-- DATA SUPPLIED follows --
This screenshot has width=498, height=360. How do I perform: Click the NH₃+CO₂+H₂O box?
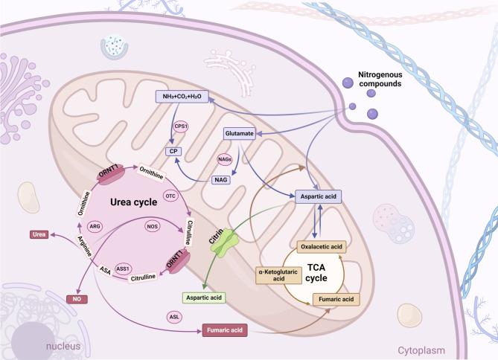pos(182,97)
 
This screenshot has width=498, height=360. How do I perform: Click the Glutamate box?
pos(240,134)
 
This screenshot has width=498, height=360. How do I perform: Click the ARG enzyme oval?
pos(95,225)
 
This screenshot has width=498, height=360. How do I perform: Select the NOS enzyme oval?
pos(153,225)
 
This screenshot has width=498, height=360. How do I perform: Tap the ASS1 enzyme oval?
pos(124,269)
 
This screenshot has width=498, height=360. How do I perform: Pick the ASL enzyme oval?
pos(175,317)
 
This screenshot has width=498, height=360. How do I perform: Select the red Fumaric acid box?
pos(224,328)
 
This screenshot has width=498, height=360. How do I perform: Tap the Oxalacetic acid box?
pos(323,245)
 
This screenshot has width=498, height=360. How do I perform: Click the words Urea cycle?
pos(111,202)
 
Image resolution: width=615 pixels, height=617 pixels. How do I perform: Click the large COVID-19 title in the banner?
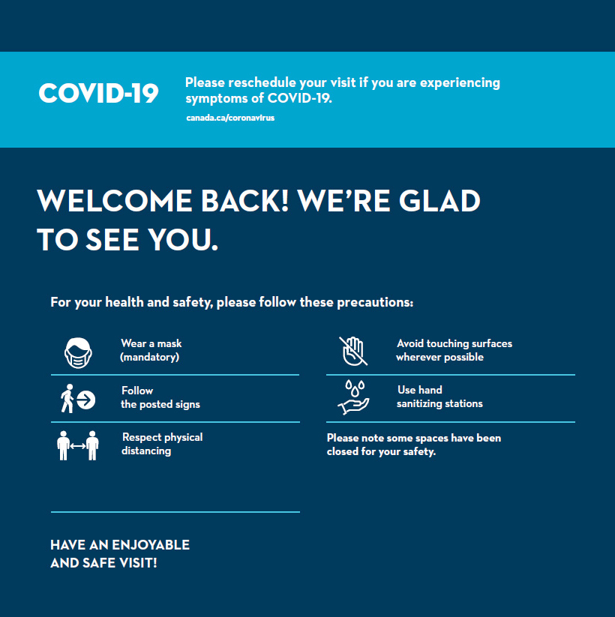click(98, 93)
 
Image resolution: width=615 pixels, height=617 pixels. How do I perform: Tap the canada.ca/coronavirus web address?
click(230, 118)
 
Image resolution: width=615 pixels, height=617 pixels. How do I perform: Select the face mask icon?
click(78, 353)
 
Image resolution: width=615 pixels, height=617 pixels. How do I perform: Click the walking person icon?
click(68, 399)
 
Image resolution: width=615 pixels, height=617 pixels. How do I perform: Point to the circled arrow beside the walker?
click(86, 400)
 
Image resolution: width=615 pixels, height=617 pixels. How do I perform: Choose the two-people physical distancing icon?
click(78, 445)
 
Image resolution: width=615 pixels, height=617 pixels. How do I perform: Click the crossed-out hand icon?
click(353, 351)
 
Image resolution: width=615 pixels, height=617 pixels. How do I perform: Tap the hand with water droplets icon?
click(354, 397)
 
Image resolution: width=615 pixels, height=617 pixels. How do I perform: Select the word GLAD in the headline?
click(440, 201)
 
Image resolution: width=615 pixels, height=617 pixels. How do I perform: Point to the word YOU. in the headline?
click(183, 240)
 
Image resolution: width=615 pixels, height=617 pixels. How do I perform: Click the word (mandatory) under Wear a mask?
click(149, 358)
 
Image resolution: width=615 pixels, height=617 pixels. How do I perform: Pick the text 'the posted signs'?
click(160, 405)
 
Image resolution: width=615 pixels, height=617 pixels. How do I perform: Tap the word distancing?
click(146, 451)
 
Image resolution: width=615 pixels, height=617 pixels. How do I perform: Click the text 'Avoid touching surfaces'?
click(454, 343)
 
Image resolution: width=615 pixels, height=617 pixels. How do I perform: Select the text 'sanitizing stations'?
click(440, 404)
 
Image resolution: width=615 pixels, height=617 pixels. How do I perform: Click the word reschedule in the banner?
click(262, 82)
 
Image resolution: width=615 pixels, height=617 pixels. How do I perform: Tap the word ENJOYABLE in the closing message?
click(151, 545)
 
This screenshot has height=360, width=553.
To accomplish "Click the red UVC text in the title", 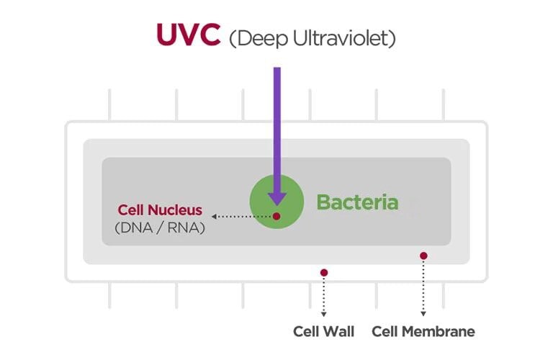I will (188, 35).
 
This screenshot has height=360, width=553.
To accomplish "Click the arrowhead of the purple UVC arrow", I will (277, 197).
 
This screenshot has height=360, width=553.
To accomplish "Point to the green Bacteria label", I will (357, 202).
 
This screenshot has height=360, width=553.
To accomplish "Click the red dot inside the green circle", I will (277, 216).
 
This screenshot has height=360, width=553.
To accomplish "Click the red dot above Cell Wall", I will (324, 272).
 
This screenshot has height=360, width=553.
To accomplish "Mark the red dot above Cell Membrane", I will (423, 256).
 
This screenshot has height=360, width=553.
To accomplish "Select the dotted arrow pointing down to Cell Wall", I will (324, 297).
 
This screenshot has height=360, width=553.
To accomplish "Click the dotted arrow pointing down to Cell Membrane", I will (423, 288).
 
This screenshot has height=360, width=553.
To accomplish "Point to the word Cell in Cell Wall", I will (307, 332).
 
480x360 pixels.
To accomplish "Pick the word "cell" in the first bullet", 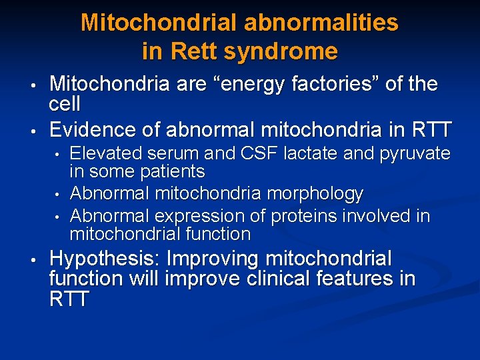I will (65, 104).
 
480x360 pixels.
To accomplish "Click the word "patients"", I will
-- DATA SUPPLIED concluded --
- WORK TO COMPLETE -
Every line above in which the word "dotted" occurs needs to be copied.

- ANSWER FOR THIS EXERCISE -
To accomplish "Select the dotted arrow pointing down to Cell Wall", I will (324, 297).
To accomplish "Click the dotted arrow pointing down to Cell Membrane", I will (423, 288).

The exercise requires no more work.